* Data to process
_ _ _ _ _

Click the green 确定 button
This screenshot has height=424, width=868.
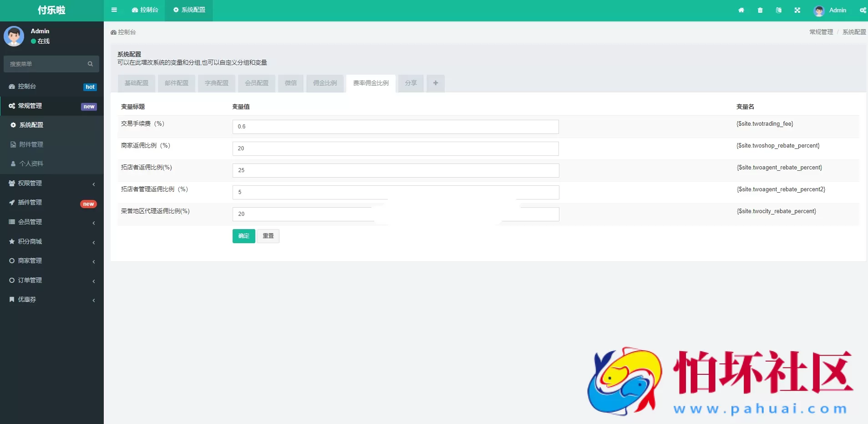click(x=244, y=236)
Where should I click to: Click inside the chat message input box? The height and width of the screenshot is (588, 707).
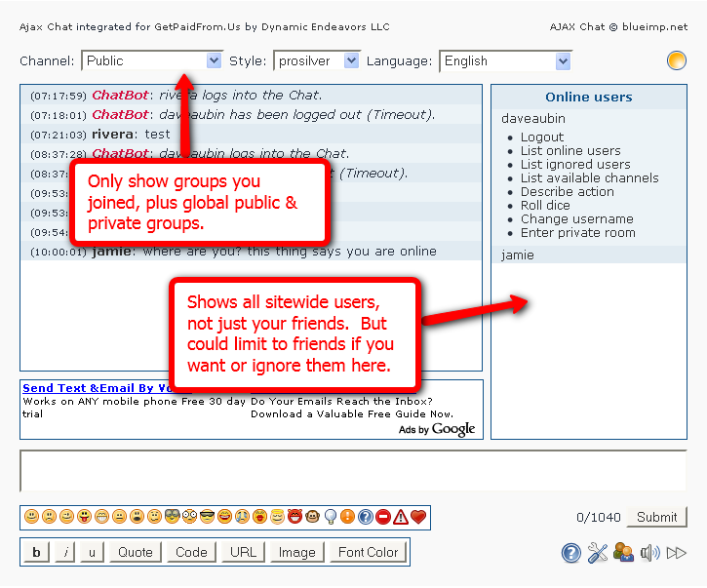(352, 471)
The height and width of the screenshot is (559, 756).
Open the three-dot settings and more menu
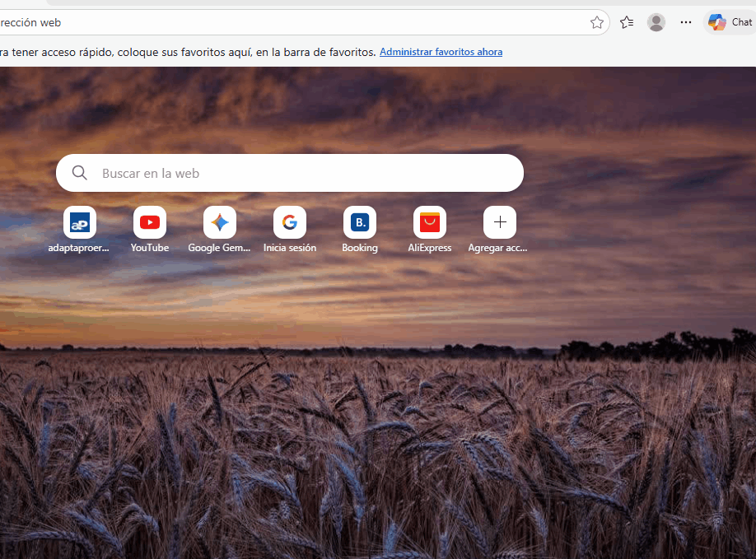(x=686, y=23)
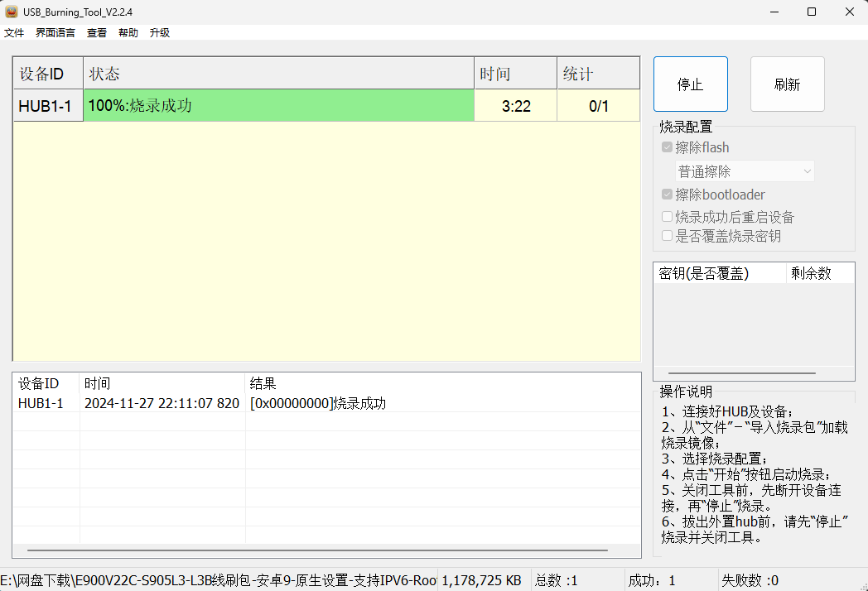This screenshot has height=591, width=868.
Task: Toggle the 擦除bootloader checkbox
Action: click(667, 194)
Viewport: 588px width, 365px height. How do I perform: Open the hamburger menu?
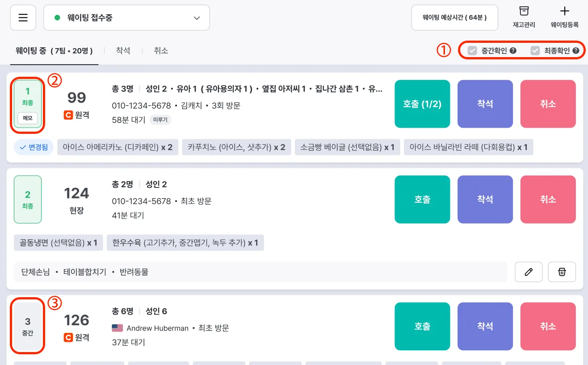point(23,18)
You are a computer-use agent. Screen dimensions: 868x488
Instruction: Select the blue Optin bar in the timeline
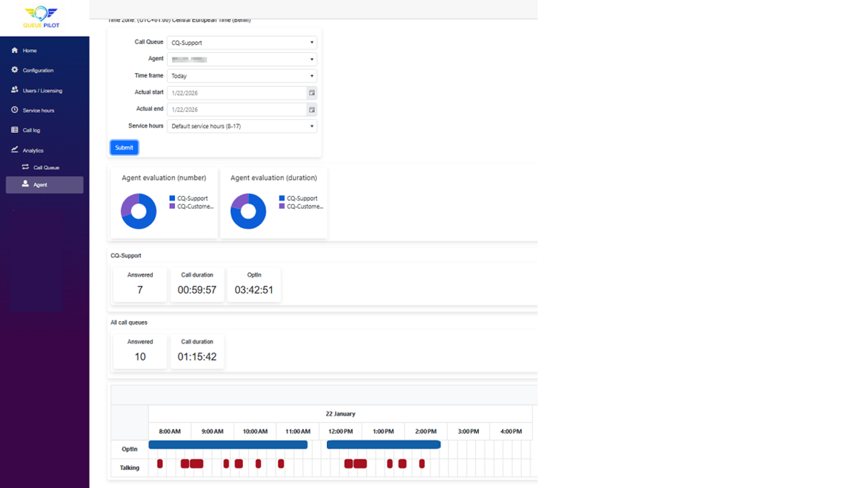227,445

_ _ _ _ _

* Aim of the task
Copy out the entries above in full and exactly, skipping every picture.

* Reply to the exercise
Click the green 确定 button
This screenshot has height=424, width=868.
click(x=244, y=236)
Where should I click to: Click inside the chat message input box? The height and width of the screenshot is (588, 707).
(352, 471)
The height and width of the screenshot is (559, 756).
Open the three-dot settings and more menu
(x=686, y=23)
This screenshot has height=591, width=868.
Task: Toggle the 擦除bootloader checkbox
Action: click(667, 194)
Viewport: 588px width, 365px height. How do I perform: Open the hamburger menu?
point(23,18)
You are a computer-use agent. Screen dimensions: 868x488
Instruction: Select the blue Optin bar in the timeline
227,445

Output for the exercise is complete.